The manned vs. unmanned platform question is one that SOCOM’s upcoming armed overwatch demonstration—the date of which has yet to be determined, but is expected to be in this fiscal year—hopes to answer, Slife said during a media roundtable held during the Air Force Association’s virtual Aerospace Warfare Symposium.
“I’m just looking to get the mission done,” Slife said, noting he doesn’t have a preference.
However, while the MQ-9 Reaper may have an easy time flying in the kinds of environments SOCOM expects to operate its armed overwatch platform in, Slife said the “runway length” it requires and the ground infrastructure its operations demand may make it a dubious choice for the job.
“That doesn’t mean that the MQ-9 couldn’t be made more compatible with the mission,” he said. “It just means we haven’t seen it yet.”
Slife said he couldn’t definitively say which platforms—including the Reaper—would be represented at the upcoming demo. However, he said he anticipates “somewhere between … four to six or seven” proposals to take part.
“It’ll depend on how SOCOM is able to scope out the funding they have to support the vendor demonstrations, but I think it’ll … certainly be more than one or two companies that bring platforms for us to take a look at,” he said.

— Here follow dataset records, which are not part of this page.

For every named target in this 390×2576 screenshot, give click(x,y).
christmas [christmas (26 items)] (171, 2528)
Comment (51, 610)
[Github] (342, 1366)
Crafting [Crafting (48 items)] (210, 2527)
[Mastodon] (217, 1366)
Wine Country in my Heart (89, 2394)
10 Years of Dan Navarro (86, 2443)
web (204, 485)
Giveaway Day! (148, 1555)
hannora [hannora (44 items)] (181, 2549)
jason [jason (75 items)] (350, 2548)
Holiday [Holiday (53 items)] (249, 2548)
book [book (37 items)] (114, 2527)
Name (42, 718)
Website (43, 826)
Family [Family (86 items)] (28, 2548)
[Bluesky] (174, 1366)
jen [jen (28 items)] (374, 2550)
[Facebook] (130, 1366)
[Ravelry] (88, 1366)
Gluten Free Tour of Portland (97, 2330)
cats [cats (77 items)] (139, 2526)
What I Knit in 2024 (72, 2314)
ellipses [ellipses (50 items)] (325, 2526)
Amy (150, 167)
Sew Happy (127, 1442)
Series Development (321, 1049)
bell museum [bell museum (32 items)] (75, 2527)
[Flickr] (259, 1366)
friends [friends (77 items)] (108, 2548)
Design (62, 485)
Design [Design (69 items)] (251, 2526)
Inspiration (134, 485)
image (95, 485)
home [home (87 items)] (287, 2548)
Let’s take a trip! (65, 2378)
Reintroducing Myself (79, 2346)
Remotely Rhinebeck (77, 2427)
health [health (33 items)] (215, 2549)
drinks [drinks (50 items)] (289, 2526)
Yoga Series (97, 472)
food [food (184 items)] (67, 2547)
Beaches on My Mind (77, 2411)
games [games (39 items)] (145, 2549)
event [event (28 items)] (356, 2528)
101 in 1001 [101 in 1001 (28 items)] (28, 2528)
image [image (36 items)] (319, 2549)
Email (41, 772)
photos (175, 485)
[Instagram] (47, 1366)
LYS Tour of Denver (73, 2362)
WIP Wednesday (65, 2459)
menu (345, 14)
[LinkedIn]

He said SOCOM has considered unmanned aircraft participation and “looked at everything from existing Air Force platforms—both ISR, close air support platforms to off-the-shelf industry platforms, to non-developmental platforms that industry has been working on [with] their own funding for the last several years.”
“I don’t want to get in front of the headlights of the SOCOM acquisition executive who’s gonna run the demonstration for us, but we have certainly indicated in the past that we would welcome MQ-9 participation in that,” Slife said.
Slife also expects participating platforms to present “a spectrum of capabilities and a spectrum of different ideas” about how SOCOM can carry out its armed overwatch mission.
Although the 2021 National Defense Authorization Act blocked SOCOM from buying armed overwatch aircraft this fiscal year, there is still enough funding for demonstrations. SOCOM is still aiming to procure 75 armed overwatch aircraft, Slife added.
“That’s where I think the sweet spot is, both in terms of being able to sustain a training base, to be able to have a sustainable force generation model, and to be able to support the number of ground teams that we anticipate being out in these very small, disaggregated environments where we anticipate the armed overwatch platform operating,” he told reporters.
About a week prior, he told AFA’s Mitchell Institute for Aerospace Studies that SOCOM needs to finish the demonstration before it can decide “what an acquisition program would look like,” including how many platforms it’ll choose and whether it’ll lease or buy them, Air Force Magazine previously reported. The demonstration will help SOCOM assemble its “final requirement document” before it makes its ultimate “procurement decision,” he added.
Editor’s Note: This story was updated on March 5 to correct the date of the vAWS media roundtable.